John MacArthur, author of Second Front: Censorship and Propaganda in the Gulf War, reminds us that both Bush administrations shared many of the same top officials. "These are all the same people who were running it more than ten years ago," he says. "They’ll make up just about anything-- to get their way."

It’s the same old crew, all right, the wonderful folks who brought us the too-soon-forgotten Iran-Contra scandal.


Obviously, Big Oil is over-represented in Bush Junior’s administration. The Bushistas, including Vice President Dick Cheney (Halliburton Oil), Commerce Secretary Don Evans (Colorado Oil), National Security Advisor Condoleeza Rice (Chevron), Secretary of Commerce and State Department official Richard Haas, have served as executives and consultants for international oil firms.
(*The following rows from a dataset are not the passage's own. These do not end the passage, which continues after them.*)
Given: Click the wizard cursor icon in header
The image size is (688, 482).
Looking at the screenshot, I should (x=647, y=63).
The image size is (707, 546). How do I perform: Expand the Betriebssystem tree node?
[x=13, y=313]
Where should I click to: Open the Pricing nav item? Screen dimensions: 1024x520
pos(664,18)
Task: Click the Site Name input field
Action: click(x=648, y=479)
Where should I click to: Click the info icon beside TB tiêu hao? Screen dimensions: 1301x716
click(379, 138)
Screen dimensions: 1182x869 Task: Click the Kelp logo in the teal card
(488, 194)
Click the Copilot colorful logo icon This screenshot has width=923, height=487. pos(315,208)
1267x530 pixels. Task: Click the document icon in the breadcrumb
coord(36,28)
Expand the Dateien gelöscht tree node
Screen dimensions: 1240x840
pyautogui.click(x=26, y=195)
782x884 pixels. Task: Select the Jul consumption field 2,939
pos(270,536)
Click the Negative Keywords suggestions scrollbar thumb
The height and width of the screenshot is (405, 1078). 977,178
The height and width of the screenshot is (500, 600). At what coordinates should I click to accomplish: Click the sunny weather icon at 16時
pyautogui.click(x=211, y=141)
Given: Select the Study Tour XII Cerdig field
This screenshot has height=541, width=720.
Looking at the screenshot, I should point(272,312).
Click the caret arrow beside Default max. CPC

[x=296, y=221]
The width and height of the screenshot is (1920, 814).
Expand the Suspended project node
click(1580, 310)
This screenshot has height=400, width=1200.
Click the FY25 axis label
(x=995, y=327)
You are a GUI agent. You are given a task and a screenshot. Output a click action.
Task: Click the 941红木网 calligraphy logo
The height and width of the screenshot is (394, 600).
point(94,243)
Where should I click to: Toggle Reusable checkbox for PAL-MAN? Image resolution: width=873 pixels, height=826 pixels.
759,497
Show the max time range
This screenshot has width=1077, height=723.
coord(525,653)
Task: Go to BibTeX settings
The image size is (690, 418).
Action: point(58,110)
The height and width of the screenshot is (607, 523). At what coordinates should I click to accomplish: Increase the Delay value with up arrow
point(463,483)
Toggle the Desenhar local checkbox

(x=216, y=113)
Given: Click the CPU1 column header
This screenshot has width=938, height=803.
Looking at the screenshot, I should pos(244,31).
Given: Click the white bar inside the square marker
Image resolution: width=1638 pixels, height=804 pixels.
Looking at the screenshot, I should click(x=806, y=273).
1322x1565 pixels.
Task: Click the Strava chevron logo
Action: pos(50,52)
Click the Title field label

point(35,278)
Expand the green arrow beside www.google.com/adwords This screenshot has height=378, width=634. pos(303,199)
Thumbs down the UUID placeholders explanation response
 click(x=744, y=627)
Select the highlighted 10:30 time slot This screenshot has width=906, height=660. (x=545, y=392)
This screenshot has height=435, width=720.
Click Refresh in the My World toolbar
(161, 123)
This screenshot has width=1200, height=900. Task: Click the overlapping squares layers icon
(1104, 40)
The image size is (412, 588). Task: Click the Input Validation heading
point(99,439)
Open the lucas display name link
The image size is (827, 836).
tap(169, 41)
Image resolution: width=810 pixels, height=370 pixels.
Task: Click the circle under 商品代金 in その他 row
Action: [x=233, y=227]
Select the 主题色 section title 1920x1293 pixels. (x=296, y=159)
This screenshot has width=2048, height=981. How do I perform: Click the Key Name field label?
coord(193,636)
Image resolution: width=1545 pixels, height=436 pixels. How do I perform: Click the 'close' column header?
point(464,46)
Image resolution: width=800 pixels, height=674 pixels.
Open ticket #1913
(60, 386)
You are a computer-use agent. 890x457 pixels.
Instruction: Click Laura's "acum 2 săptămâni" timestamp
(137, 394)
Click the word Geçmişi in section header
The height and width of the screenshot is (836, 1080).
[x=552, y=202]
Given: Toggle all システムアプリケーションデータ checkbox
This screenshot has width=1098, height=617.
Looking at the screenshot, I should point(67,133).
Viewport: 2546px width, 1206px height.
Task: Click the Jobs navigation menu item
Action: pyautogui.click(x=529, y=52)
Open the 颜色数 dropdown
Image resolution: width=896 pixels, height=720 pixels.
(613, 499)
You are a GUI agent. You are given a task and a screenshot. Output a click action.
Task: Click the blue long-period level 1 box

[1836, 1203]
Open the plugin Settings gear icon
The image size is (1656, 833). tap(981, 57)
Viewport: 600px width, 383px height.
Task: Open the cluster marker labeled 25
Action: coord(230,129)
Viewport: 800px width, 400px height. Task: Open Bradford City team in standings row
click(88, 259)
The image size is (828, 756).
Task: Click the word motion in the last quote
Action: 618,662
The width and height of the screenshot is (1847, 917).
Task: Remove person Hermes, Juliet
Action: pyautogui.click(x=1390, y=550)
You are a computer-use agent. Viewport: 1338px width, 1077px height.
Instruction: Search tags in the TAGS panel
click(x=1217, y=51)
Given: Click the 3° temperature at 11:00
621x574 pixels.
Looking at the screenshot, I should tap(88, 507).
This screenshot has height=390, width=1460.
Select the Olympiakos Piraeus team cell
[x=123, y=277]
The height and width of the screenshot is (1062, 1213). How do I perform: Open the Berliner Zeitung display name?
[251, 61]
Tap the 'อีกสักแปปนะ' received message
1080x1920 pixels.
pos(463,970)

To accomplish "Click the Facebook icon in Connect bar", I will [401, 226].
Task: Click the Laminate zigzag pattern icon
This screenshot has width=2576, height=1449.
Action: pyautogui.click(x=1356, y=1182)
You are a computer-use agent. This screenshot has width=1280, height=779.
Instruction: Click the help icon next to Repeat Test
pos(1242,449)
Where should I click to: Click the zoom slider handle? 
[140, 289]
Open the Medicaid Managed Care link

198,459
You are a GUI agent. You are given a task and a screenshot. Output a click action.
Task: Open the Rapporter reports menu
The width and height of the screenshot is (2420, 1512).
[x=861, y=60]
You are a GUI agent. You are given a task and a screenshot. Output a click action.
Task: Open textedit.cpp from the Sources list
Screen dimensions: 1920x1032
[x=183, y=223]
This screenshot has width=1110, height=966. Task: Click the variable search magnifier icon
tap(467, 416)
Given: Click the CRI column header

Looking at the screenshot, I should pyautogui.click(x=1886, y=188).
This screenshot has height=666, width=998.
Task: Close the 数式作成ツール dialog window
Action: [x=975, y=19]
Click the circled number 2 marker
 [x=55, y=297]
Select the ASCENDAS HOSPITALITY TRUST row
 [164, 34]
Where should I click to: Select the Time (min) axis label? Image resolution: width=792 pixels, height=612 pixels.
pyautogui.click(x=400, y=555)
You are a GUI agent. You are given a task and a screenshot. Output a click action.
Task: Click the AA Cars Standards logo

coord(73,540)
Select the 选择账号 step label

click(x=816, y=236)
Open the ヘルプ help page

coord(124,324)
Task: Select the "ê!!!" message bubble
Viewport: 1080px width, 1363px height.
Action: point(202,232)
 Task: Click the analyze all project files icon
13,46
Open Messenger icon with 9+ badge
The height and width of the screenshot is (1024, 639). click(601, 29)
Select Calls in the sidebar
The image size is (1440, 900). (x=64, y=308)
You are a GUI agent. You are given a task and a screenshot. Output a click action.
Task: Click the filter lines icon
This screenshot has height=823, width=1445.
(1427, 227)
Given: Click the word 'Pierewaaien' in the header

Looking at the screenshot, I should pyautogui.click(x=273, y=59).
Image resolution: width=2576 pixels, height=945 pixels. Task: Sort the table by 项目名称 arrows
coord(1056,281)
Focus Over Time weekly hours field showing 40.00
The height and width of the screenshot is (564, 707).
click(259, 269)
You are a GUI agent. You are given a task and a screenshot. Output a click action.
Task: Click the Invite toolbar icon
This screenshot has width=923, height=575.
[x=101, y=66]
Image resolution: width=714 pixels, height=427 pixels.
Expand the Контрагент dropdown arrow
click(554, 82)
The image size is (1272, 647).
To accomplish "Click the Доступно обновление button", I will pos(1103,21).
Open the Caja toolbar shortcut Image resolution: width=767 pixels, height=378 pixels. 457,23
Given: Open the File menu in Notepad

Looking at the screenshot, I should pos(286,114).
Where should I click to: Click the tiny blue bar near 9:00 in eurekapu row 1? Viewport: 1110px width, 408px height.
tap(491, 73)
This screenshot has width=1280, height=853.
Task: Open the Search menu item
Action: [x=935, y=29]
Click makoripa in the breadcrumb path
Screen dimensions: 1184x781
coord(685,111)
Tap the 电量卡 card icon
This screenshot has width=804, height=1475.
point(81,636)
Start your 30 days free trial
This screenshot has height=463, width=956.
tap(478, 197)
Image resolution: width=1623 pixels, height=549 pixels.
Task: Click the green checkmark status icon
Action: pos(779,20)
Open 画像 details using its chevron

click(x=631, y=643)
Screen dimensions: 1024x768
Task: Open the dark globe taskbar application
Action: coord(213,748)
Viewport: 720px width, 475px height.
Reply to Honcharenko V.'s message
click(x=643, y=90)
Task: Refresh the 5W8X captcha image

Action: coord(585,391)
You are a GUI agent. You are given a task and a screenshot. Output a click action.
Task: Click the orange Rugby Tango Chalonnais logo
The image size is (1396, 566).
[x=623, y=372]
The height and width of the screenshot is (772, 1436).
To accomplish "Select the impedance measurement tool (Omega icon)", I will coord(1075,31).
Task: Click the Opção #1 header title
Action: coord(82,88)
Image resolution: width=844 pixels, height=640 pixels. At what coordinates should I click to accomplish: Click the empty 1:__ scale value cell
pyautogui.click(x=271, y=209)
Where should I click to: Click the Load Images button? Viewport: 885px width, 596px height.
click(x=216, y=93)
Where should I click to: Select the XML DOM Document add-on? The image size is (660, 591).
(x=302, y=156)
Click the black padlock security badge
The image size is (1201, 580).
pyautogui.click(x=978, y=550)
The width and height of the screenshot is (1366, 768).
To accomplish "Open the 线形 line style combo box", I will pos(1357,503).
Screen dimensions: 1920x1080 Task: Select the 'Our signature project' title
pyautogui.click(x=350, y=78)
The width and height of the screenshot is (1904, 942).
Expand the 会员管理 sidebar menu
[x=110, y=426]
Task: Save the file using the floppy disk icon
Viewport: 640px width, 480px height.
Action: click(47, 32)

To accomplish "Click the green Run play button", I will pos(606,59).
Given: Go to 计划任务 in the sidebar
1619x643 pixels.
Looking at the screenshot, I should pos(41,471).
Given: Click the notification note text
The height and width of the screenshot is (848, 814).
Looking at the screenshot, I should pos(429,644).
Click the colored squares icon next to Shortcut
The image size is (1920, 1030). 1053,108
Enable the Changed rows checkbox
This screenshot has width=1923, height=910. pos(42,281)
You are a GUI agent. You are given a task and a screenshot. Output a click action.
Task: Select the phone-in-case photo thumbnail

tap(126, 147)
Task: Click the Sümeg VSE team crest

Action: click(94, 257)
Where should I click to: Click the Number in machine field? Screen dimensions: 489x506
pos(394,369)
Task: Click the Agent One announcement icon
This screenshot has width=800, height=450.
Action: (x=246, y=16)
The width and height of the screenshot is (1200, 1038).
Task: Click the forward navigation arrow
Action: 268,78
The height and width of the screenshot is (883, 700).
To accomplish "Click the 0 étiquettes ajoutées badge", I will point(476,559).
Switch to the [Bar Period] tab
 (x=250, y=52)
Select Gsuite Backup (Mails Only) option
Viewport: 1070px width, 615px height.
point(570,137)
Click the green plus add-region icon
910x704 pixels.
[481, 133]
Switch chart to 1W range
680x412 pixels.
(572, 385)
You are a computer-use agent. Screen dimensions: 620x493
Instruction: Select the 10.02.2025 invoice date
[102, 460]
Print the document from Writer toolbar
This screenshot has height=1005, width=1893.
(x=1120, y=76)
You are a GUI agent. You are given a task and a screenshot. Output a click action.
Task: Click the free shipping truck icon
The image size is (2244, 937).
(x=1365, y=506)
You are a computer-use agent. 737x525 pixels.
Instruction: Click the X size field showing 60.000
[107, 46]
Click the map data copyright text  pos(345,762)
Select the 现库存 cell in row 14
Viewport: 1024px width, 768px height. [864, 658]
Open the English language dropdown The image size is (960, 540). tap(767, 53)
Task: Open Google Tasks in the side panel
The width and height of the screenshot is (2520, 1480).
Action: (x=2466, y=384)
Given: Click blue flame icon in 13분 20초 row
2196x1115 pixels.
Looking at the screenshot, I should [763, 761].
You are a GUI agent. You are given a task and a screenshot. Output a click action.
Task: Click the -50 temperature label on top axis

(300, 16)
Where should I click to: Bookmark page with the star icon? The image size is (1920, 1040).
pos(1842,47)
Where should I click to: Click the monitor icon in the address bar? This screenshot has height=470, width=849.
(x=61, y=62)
They have traded valuable stock in companies that extract, refine, and market petroleum. They have profited from companies that build pipelines, obtain drilling concessions, and provision the industry. Enron used to be busy in all those capacities.

Robert Zoellick, U.S. Trade Representative, served on Enron's advisory council; I. Lewis Libby, Cheney's Chief of Staff, was a major Enron stockholder; Secretary of the Army Thomas White was an Enron executive for a decade and cashed in millions of dollars in stocks and options before the crash. Karl Rove, Bush Junior’s Gray Eminence, owned about $250,000 worth of Enron stock at the time he conferred with Ken Lay in the White House about Enron’s difficulties with federal regulators.

It’s the same old crew, all right, refusing to negotiate, comparing Hussein to Hitler, accusing him of "gassing his own people" although the preponderance of evidence shows that the Iranians gassed the Kurds during the Iran-Iraq War, while the U.S. was supporting the Iraqis.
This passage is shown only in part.